軽減税率のニュースを時々目にするたびに「なぜ?」と、思うことがある。
例えば、先日あったニュースでは「合いびき肉とパン粉も対象とする」という、内容のものがあった。
毎日食事を作っている方なら、「は?」という内容だろう。
「合いびき肉とパン粉」で作る料理は、ハンバーグ。
ハンバーグを作るための、大切な材料なのだ。
それを軽減税率の対象としない、というのは「なぜ?」というよりも、「議論の対象とするコト自体おかしいでしょう!」という気になる方のほうが多いのでは?
議論となった理由は、「加工食品」というだったらしい。
確かに「合いびき肉」は、牛肉と豚肉を加工したものだし、「パン粉」もパンを粉にした加工したものだ。
ただ、それだけで食べるという人は、いないだろう。
同じ発想でいうなら「塩鮭」や「魚の干物」、「ハム・ソーセージ」は、軽減税率の対象にはならない、ということだろうか?
「加工した食材」という、発想はないのだろうか?
そんな議論を自民党と公明党の間で、行われているという。
自民党は「生鮮食料品」を軽減税率の対象と限定しているのに対して、公明党は「食品」を軽減税率の対象とすべきである、と言っているかららしい。
その「攻防」を示すようなニュースが、毎日新聞や産経新聞に掲載してある。
毎日新聞:軽減税率 対象品目「線引き」めぐり平行線 自民・公明
産経新聞(Yahoo!トピックス):軽減税率 公明「加工食品も」VS自民「分類難しい」
そもそも軽減税率というのは、所得の低い世帯は「食品購入」の支出割合が高いので、税負担を軽くするコトを目的としていたはずだ。
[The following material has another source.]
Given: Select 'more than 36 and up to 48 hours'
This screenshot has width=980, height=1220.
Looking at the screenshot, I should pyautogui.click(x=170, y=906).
最も「食品購入」だけを対象とすると、高所得者が高級食材を購入した場合のほうがメリットが高く、中間所得者以下には、メリットが少ないのでは?という指摘も一理だとは思う。
ただ現実として、「低所得者への税負担を軽くする」という点では、それなりのメリットがはあると思う。
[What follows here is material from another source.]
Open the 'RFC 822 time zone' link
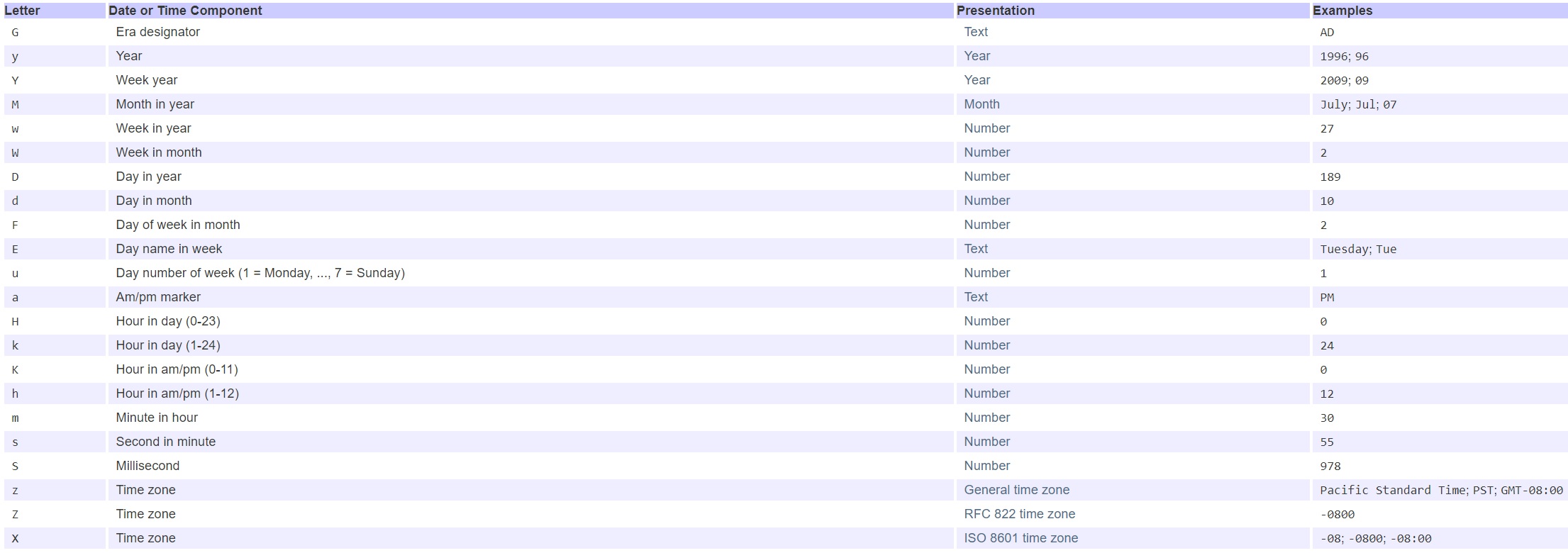Image resolution: width=1568 pixels, height=553 pixels. tap(1019, 514)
それを「生鮮食料品」を限定にすると、実は低所得家庭ではあまり恩恵がない。
というのも低所得家庭では、「加工食品」を購入する率(=購入額)が多く、「生鮮食料品」の中でも、そのまま食べるコトができる「刺身」のようなモノを食べる機会はあまりないからだ。
逆に「刺身」のようなメニューが、食卓に登場するコトが多い家庭は、裕福な家庭のほうが多いのではないだろうか?
となると、軽減税率を実施する意味は、ほとんどなくなってしまう。
そう考えると、自民党(も財務省も)軽減税率を実施する気はあまりなく、「とりあえず実施しました」ということにしたいのかな?と、勘繰りたくなるのだ。